start Input records

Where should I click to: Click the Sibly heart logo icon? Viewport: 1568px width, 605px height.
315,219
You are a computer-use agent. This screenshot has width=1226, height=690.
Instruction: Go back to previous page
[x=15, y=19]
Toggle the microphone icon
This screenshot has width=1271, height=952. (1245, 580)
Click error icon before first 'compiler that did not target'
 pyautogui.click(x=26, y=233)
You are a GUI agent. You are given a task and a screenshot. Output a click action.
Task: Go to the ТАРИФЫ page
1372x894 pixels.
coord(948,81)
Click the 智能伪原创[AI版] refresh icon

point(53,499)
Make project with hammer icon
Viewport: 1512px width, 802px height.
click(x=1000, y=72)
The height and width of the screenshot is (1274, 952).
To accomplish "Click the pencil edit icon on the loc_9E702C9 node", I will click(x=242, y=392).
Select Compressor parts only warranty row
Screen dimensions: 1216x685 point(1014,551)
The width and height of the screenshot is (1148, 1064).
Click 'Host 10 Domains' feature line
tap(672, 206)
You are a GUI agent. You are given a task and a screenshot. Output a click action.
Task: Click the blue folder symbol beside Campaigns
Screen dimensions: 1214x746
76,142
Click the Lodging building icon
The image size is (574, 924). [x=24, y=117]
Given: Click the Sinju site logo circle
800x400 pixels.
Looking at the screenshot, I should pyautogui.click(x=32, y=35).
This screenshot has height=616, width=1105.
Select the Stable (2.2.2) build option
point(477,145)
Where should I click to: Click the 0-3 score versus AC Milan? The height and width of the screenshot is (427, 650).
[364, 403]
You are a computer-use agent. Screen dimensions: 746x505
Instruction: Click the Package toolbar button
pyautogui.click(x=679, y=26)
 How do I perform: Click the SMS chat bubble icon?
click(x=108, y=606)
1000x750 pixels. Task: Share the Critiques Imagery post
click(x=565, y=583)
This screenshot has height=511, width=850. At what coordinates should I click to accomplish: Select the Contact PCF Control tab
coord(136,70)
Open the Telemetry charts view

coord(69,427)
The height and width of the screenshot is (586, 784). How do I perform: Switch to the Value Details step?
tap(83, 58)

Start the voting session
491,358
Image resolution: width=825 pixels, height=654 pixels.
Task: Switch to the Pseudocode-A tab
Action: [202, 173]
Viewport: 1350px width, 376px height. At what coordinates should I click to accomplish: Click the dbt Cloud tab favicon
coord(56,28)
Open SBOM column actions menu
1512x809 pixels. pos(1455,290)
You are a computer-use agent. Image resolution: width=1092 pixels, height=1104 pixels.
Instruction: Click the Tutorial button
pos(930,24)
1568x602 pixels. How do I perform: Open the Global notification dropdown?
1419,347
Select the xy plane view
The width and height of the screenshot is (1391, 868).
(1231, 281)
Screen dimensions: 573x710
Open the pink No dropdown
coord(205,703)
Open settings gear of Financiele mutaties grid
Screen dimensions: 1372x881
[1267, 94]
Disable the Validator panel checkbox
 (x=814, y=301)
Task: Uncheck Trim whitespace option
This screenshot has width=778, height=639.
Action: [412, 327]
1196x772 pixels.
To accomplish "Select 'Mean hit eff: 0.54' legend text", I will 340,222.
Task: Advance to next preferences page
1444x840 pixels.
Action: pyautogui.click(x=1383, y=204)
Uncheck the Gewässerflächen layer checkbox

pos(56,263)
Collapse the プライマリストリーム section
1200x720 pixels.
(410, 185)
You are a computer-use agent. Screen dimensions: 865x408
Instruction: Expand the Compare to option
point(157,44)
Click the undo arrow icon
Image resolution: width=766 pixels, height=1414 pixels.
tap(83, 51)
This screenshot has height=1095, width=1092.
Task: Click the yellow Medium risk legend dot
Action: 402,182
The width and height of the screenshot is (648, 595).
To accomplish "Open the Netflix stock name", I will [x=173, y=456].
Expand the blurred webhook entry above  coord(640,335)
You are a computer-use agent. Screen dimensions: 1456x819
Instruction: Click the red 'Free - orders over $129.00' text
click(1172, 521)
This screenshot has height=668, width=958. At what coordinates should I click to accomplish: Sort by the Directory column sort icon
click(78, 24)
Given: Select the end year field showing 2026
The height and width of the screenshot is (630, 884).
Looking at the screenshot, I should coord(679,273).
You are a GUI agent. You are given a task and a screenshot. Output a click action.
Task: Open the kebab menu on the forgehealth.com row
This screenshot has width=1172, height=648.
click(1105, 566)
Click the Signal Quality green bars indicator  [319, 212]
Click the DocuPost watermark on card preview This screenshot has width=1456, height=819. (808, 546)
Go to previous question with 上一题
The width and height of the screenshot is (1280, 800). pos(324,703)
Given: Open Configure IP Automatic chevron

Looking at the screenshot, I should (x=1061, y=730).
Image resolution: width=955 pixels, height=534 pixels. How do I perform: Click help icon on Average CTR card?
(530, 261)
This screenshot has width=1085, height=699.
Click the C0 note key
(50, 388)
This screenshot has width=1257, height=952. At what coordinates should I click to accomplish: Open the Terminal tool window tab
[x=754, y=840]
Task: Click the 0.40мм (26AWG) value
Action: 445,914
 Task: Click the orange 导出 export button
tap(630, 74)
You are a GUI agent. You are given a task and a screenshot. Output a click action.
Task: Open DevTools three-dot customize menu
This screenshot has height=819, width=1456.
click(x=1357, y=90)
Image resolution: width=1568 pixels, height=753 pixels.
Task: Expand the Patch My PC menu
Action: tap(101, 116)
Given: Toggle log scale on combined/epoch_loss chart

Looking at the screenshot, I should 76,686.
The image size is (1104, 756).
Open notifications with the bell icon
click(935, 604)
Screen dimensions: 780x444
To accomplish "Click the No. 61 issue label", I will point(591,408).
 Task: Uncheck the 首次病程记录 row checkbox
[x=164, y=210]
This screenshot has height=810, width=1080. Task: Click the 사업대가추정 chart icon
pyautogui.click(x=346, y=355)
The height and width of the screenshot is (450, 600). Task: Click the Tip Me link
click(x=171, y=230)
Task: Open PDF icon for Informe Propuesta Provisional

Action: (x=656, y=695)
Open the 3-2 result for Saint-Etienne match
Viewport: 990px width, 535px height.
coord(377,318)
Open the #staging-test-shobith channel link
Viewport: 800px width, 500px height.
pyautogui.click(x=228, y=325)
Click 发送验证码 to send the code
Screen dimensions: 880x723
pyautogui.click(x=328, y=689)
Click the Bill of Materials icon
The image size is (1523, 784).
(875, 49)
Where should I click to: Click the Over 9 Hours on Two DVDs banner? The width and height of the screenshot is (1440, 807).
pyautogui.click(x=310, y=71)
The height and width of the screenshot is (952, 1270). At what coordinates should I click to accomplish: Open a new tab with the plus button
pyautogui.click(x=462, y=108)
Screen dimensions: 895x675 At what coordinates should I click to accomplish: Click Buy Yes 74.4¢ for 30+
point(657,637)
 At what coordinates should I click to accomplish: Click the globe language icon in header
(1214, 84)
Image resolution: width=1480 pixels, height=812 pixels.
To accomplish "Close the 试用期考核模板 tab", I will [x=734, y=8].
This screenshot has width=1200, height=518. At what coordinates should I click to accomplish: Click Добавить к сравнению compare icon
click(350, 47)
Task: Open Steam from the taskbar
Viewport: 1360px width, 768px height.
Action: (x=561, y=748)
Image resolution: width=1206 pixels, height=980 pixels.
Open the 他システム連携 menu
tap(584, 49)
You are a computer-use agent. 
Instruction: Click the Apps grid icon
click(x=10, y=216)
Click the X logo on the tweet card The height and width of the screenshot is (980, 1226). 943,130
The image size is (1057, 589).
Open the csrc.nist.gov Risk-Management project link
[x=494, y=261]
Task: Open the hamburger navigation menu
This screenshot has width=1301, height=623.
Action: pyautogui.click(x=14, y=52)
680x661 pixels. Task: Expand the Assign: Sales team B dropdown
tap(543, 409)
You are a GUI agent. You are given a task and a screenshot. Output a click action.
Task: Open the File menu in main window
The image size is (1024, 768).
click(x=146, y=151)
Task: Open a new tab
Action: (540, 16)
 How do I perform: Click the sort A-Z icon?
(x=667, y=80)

end Input records

> Problem to work on: Reproduce only the rows in the part that opens with the line containing "Image resolution: width=1480" and closes with the line containing "tap(543, 409)", substituting "three-line" for "hamburger" and keeping everything else the same.

> Response to this exercise:
Image resolution: width=1480 pixels, height=812 pixels.
To accomplish "Close the 试用期考核模板 tab", I will [x=734, y=8].
This screenshot has width=1200, height=518. At what coordinates should I click to accomplish: Click Добавить к сравнению compare icon
click(350, 47)
Task: Open Steam from the taskbar
Viewport: 1360px width, 768px height.
Action: (x=561, y=748)
Image resolution: width=1206 pixels, height=980 pixels.
Open the 他システム連携 menu
tap(584, 49)
You are a computer-use agent. 
Instruction: Click the Apps grid icon
click(x=10, y=216)
Click the X logo on the tweet card The height and width of the screenshot is (980, 1226). 943,130
The image size is (1057, 589).
Open the csrc.nist.gov Risk-Management project link
[x=494, y=261]
Task: Open the three-line navigation menu
This screenshot has width=1301, height=623.
Action: pyautogui.click(x=14, y=52)
680x661 pixels. Task: Expand the Assign: Sales team B dropdown
tap(543, 409)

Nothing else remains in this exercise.